Le 22 juillet 1942, débute la Grande Action : les Allemands commencent à déporter les Juifs au camp d'extermination de Treblinka. Début janvier 1943, les autorités allemandes décident d’accélérer la déportation de la population civile du ghetto vers les camps d'extermination afin de le « liquider » définitivement. Dans le cadre de l'Aktion Reinhard, la population du ghetto est en effet déjà passée de 450 000 à environ 70 000 personnes. Les déportations massives de l'été avaient eu comme conséquence l'apparition d'une résistance juive armée dans le ghetto autour de deux organisations : d'une part l'Organisation juive de combat (Żydowska Organizacja Bojowa, ŻOB) d'inspiration sioniste et bundiste, dirigée par Mordechaj Anielewicz, 23 ans, et Marek Edelman, 24 ans, et d'autre part l'Union militaire juive (Żydowski Związek Wojskowy, ŻZW), organisation sioniste révisionniste du Betar dirigée par Pawel Frenkel et Dawid Moryc Apfelbaum.

> **Données**

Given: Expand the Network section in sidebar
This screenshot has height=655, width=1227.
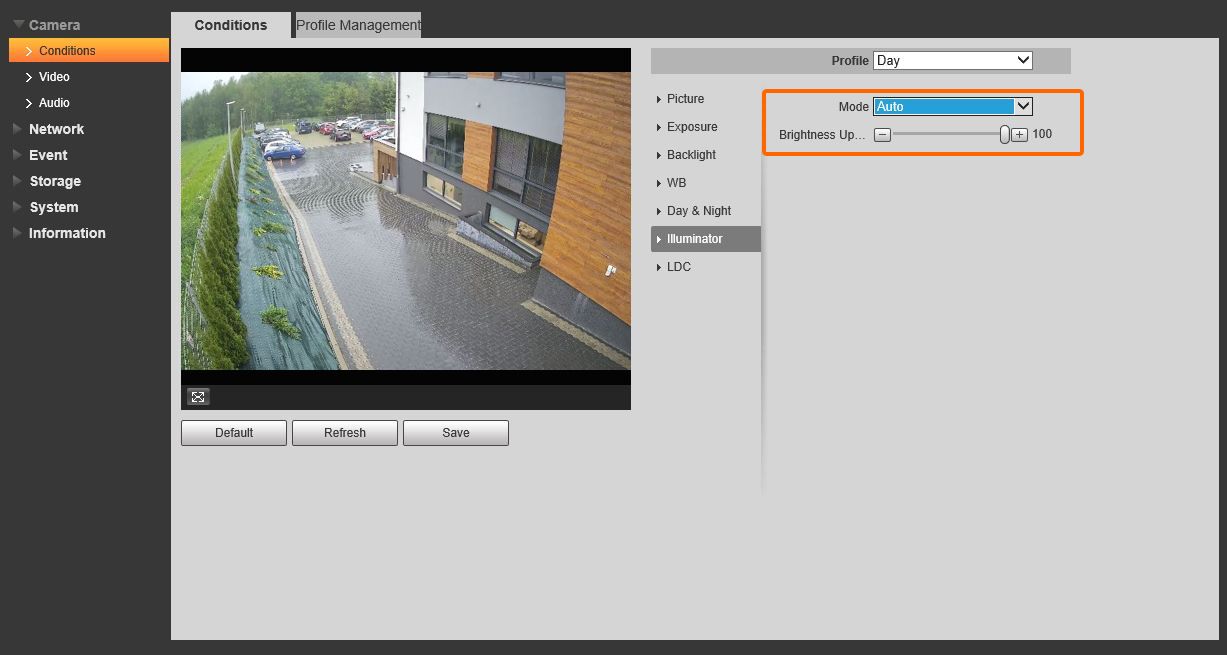Looking at the screenshot, I should [x=56, y=129].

> **Exercice**
Recopiez sans aucune modification l'intégralité de l'extrait du document consacré à la déportation et à la résistance armée dans le ghetto.

> **Réponse**
Le 22 juillet 1942, débute la Grande Action : les Allemands commencent à déporter les Juifs au camp d'extermination de Treblinka. Début janvier 1943, les autorités allemandes décident d’accélérer la déportation de la population civile du ghetto vers les camps d'extermination afin de le « liquider » définitivement. Dans le cadre de l'Aktion Reinhard, la population du ghetto est en effet déjà passée de 450 000 à environ 70 000 personnes. Les déportations massives de l'été avaient eu comme conséquence l'apparition d'une résistance juive armée dans le ghetto autour de deux organisations : d'une part l'Organisation juive de combat (Żydowska Organizacja Bojowa, ŻOB) d'inspiration sioniste et bundiste, dirigée par Mordechaj Anielewicz, 23 ans, et Marek Edelman, 24 ans, et d'autre part l'Union militaire juive (Żydowski Związek Wojskowy, ŻZW), organisation sioniste révisionniste du Betar dirigée par Pawel Frenkel et Dawid Moryc Apfelbaum.